Nothing but a full, exact copy of the data is needed.

> [EXCERPTED DATA]
_ _ _

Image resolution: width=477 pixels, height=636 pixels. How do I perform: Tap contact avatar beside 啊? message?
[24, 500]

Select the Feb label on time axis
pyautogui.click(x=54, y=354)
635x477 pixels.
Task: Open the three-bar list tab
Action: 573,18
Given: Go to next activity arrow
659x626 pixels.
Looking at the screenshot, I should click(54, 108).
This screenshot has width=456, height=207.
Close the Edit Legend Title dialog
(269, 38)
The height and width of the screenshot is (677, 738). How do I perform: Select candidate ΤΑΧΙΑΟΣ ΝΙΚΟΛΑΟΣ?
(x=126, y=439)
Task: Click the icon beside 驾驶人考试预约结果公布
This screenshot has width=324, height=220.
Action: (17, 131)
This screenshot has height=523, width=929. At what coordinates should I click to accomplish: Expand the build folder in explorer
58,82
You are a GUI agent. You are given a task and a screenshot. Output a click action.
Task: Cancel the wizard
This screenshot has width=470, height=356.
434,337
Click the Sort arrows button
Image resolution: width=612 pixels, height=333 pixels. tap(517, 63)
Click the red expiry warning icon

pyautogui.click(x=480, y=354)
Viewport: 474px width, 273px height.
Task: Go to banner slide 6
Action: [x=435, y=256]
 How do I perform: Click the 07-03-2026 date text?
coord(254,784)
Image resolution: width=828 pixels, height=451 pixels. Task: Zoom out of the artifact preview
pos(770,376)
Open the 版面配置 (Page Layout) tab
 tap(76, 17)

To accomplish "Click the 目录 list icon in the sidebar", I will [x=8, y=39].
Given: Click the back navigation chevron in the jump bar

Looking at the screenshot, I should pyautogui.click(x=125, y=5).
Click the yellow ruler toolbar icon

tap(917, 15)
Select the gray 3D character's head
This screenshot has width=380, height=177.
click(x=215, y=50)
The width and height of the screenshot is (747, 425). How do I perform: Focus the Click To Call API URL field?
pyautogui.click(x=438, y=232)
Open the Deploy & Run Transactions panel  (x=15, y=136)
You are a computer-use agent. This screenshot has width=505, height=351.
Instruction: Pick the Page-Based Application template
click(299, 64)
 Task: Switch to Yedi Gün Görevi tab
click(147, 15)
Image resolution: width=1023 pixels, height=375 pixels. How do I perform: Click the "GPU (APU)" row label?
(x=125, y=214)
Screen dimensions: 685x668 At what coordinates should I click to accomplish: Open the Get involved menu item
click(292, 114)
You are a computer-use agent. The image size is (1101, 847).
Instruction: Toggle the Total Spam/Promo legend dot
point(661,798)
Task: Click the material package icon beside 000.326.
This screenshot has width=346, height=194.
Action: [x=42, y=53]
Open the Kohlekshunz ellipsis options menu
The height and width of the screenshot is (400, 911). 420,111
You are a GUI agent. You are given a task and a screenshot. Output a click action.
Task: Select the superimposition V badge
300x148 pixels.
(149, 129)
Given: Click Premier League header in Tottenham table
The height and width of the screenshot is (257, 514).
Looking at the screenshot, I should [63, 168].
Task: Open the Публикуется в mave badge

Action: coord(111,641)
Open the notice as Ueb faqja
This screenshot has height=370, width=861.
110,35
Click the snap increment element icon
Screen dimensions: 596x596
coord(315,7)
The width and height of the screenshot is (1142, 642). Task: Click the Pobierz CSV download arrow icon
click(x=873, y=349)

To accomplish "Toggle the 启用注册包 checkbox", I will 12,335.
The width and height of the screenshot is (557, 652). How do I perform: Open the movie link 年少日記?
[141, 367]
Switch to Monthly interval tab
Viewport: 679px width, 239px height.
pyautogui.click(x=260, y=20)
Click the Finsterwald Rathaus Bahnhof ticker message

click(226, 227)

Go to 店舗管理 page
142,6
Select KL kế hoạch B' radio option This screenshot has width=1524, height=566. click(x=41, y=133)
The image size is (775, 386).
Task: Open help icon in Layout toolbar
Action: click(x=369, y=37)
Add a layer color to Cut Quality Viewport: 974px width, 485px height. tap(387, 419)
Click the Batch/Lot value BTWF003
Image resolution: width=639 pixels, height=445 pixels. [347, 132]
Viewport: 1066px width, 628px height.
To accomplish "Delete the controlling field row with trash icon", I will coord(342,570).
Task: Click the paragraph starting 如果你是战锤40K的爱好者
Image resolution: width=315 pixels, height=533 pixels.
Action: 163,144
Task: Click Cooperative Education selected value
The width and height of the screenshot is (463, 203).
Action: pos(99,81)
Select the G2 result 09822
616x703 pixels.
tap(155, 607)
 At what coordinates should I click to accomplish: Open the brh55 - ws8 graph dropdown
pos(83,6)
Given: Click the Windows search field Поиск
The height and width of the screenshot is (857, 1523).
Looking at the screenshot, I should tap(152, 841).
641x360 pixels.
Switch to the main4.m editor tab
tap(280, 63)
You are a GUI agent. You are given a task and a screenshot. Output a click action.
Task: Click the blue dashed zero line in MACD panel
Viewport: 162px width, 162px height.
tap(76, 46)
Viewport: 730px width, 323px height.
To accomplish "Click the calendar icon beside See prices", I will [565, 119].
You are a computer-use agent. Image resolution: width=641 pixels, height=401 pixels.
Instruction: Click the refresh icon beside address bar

_ _ _

> [SOLUTION FOR THIS TASK]
Image resolution: width=477 pixels, height=636 pixels. How do I perform: Tap contact avatar beside 啊? message?
[24, 500]

Select the Feb label on time axis
pyautogui.click(x=54, y=354)
635x477 pixels.
Task: Open the three-bar list tab
Action: 573,18
Given: Go to next activity arrow
659x626 pixels.
Looking at the screenshot, I should click(54, 108).
This screenshot has width=456, height=207.
Close the Edit Legend Title dialog
(269, 38)
The height and width of the screenshot is (677, 738). How do I perform: Select candidate ΤΑΧΙΑΟΣ ΝΙΚΟΛΑΟΣ?
(x=126, y=439)
Task: Click the icon beside 驾驶人考试预约结果公布
This screenshot has width=324, height=220.
Action: (17, 131)
This screenshot has height=523, width=929. At what coordinates should I click to accomplish: Expand the build folder in explorer
58,82
You are a GUI agent. You are given a task and a screenshot. Output a click action.
Task: Cancel the wizard
This screenshot has width=470, height=356.
434,337
Click the Sort arrows button
Image resolution: width=612 pixels, height=333 pixels. tap(517, 63)
Click the red expiry warning icon

pyautogui.click(x=480, y=354)
Viewport: 474px width, 273px height.
Task: Go to banner slide 6
Action: [x=435, y=256]
 How do I perform: Click the 07-03-2026 date text?
coord(254,784)
Image resolution: width=828 pixels, height=451 pixels. Task: Zoom out of the artifact preview
pos(770,376)
Open the 版面配置 (Page Layout) tab
 tap(76, 17)

To accomplish "Click the 目录 list icon in the sidebar", I will [x=8, y=39].
Given: Click the back navigation chevron in the jump bar

Looking at the screenshot, I should pyautogui.click(x=125, y=5).
Click the yellow ruler toolbar icon

tap(917, 15)
Select the gray 3D character's head
This screenshot has width=380, height=177.
click(x=215, y=50)
The width and height of the screenshot is (747, 425). How do I perform: Focus the Click To Call API URL field?
pyautogui.click(x=438, y=232)
Open the Deploy & Run Transactions panel  (x=15, y=136)
You are a computer-use agent. This screenshot has width=505, height=351.
Instruction: Pick the Page-Based Application template
click(299, 64)
 Task: Switch to Yedi Gün Görevi tab
click(147, 15)
Image resolution: width=1023 pixels, height=375 pixels. How do I perform: Click the "GPU (APU)" row label?
(x=125, y=214)
Screen dimensions: 685x668 At what coordinates should I click to accomplish: Open the Get involved menu item
click(292, 114)
You are a computer-use agent. The image size is (1101, 847).
Instruction: Toggle the Total Spam/Promo legend dot
point(661,798)
Task: Click the material package icon beside 000.326.
This screenshot has width=346, height=194.
Action: [x=42, y=53]
Open the Kohlekshunz ellipsis options menu
The height and width of the screenshot is (400, 911). 420,111
You are a GUI agent. You are given a task and a screenshot. Output a click action.
Task: Select the superimposition V badge
300x148 pixels.
(149, 129)
Given: Click Premier League header in Tottenham table
The height and width of the screenshot is (257, 514).
Looking at the screenshot, I should [63, 168].
Task: Open the Публикуется в mave badge

Action: coord(111,641)
Open the notice as Ueb faqja
This screenshot has height=370, width=861.
110,35
Click the snap increment element icon
Screen dimensions: 596x596
coord(315,7)
The width and height of the screenshot is (1142, 642). Task: Click the Pobierz CSV download arrow icon
click(x=873, y=349)

To accomplish "Toggle the 启用注册包 checkbox", I will 12,335.
The width and height of the screenshot is (557, 652). How do I perform: Open the movie link 年少日記?
[141, 367]
Switch to Monthly interval tab
Viewport: 679px width, 239px height.
pyautogui.click(x=260, y=20)
Click the Finsterwald Rathaus Bahnhof ticker message

click(226, 227)

Go to 店舗管理 page
142,6
Select KL kế hoạch B' radio option This screenshot has width=1524, height=566. click(x=41, y=133)
The image size is (775, 386).
Task: Open help icon in Layout toolbar
Action: click(x=369, y=37)
Add a layer color to Cut Quality Viewport: 974px width, 485px height. tap(387, 419)
Click the Batch/Lot value BTWF003
Image resolution: width=639 pixels, height=445 pixels. [347, 132]
Viewport: 1066px width, 628px height.
To accomplish "Delete the controlling field row with trash icon", I will coord(342,570).
Task: Click the paragraph starting 如果你是战锤40K的爱好者
Image resolution: width=315 pixels, height=533 pixels.
Action: 163,144
Task: Click Cooperative Education selected value
The width and height of the screenshot is (463, 203).
Action: pos(99,81)
Select the G2 result 09822
616x703 pixels.
tap(155, 607)
 At what coordinates should I click to accomplish: Open the brh55 - ws8 graph dropdown
pos(83,6)
Given: Click the Windows search field Поиск
The height and width of the screenshot is (857, 1523).
Looking at the screenshot, I should tap(152, 841).
641x360 pixels.
Switch to the main4.m editor tab
tap(280, 63)
You are a GUI agent. You are given a task and a screenshot. Output a click action.
Task: Click the blue dashed zero line in MACD panel
Viewport: 162px width, 162px height.
tap(76, 46)
Viewport: 730px width, 323px height.
To accomplish "Click the calendar icon beside See prices", I will [565, 119].
You are a computer-use agent. Image resolution: width=641 pixels, height=401 pixels.
Instruction: Click the refresh icon beside address bar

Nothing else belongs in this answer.